## TASK ITEM
Please work out how many lines include the word "agent" in the entries, and reply with only the count.
======
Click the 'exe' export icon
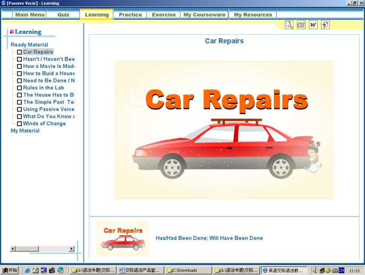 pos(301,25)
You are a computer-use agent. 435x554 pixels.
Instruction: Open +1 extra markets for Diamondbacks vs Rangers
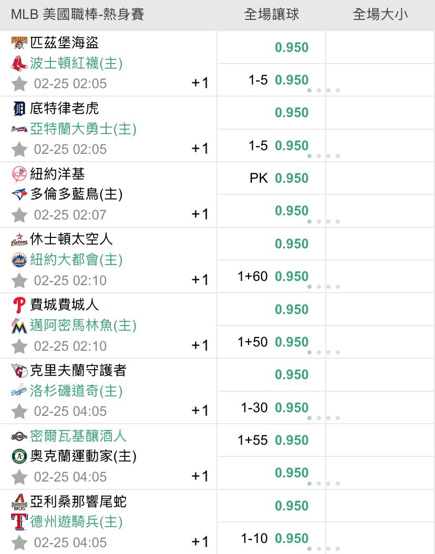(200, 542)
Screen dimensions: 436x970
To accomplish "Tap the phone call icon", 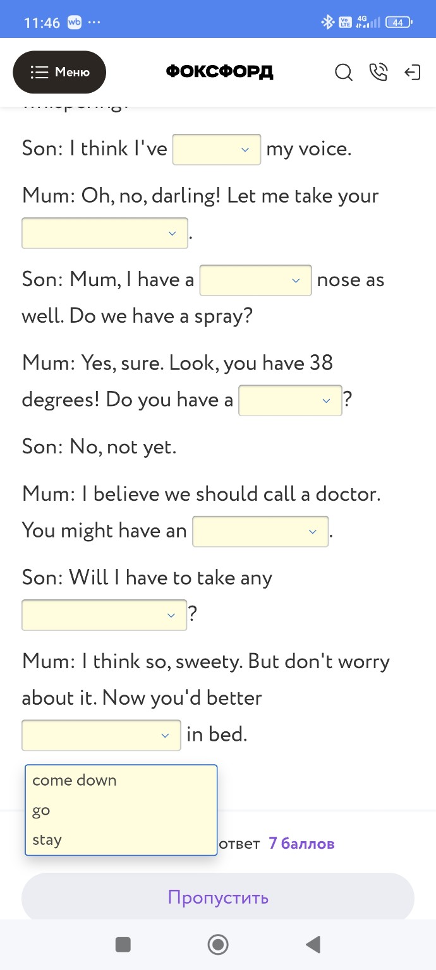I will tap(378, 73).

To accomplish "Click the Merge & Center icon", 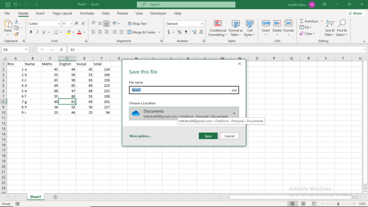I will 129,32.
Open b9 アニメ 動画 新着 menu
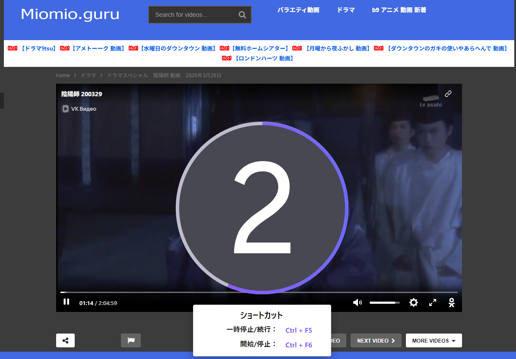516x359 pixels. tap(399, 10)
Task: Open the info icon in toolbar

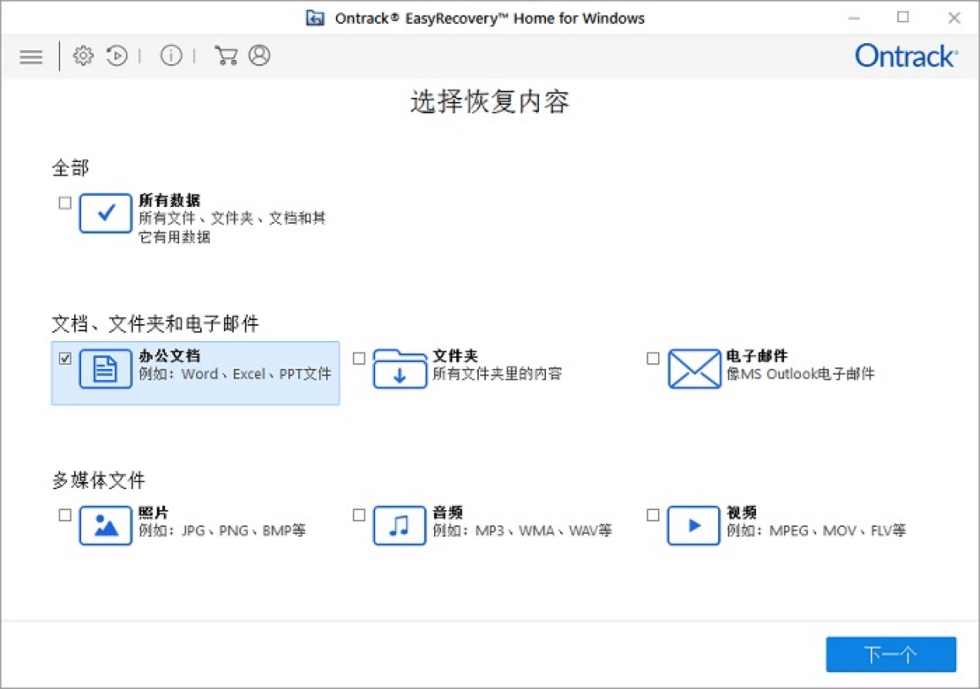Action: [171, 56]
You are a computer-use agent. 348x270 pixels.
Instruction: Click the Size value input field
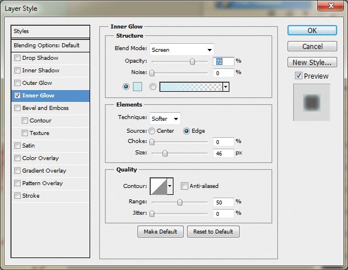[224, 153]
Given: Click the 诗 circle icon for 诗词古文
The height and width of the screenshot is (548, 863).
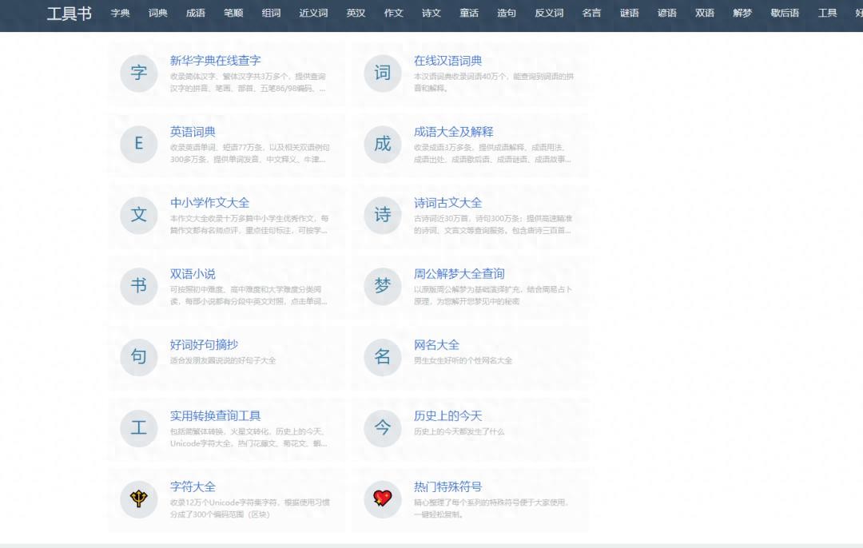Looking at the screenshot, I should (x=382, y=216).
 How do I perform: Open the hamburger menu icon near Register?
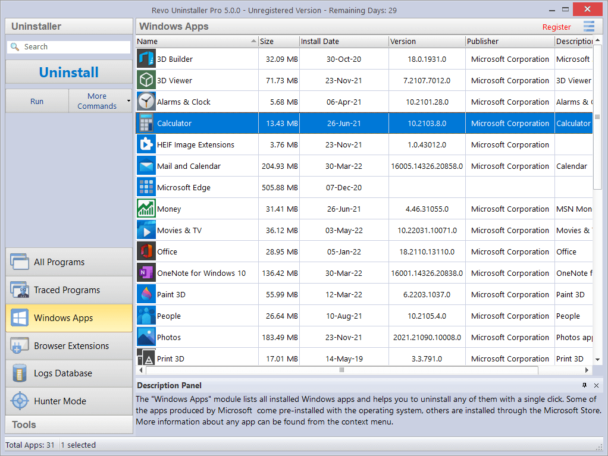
======
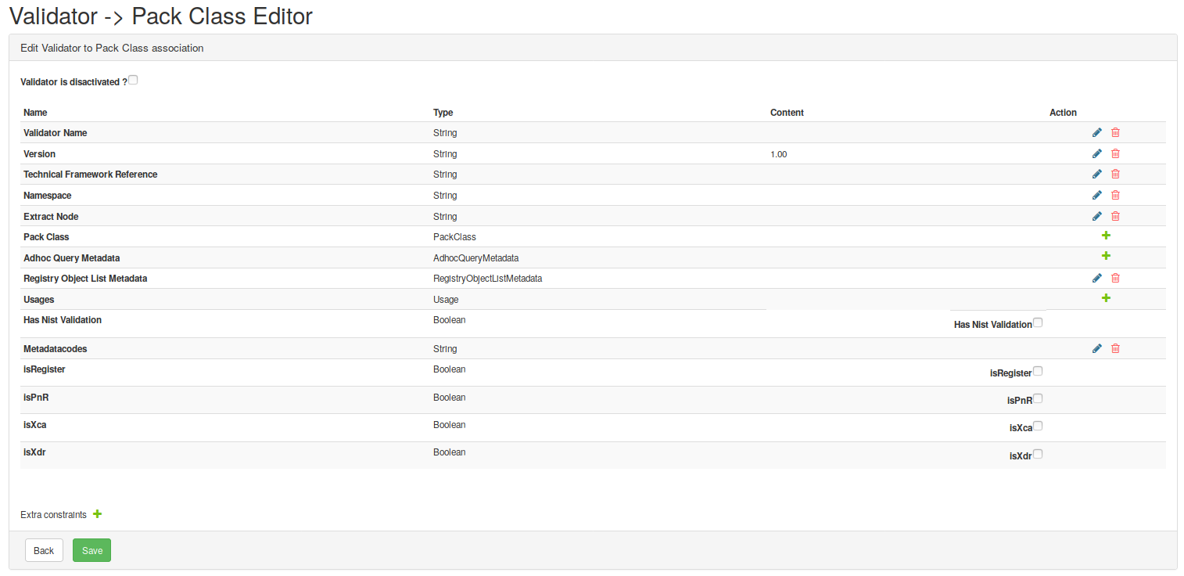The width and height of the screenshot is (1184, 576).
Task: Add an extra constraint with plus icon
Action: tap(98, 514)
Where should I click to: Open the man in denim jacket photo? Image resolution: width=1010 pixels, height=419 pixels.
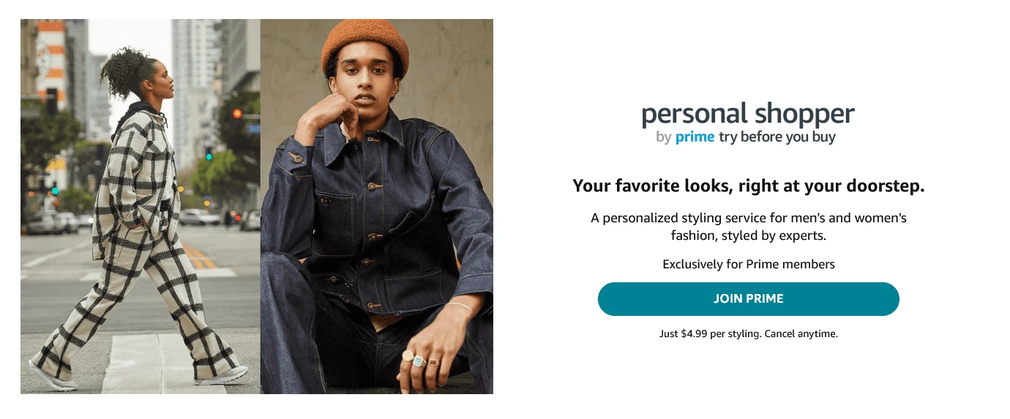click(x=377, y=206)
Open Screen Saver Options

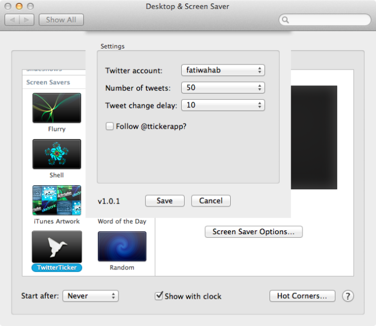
======
## RESULT
2